Once you have read the records below, restate them word for word.

Extracted data entries
# # # # # # #
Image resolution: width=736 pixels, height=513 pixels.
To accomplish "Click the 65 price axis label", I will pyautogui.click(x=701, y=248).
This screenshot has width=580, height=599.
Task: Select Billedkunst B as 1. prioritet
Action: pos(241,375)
# # # # # # #
* _Written solution_:
Image resolution: width=736 pixels, height=513 pixels.
To accomplish "Click the 65 price axis label", I will pyautogui.click(x=701, y=248).
This screenshot has width=580, height=599.
Task: Select Billedkunst B as 1. prioritet
Action: pos(241,375)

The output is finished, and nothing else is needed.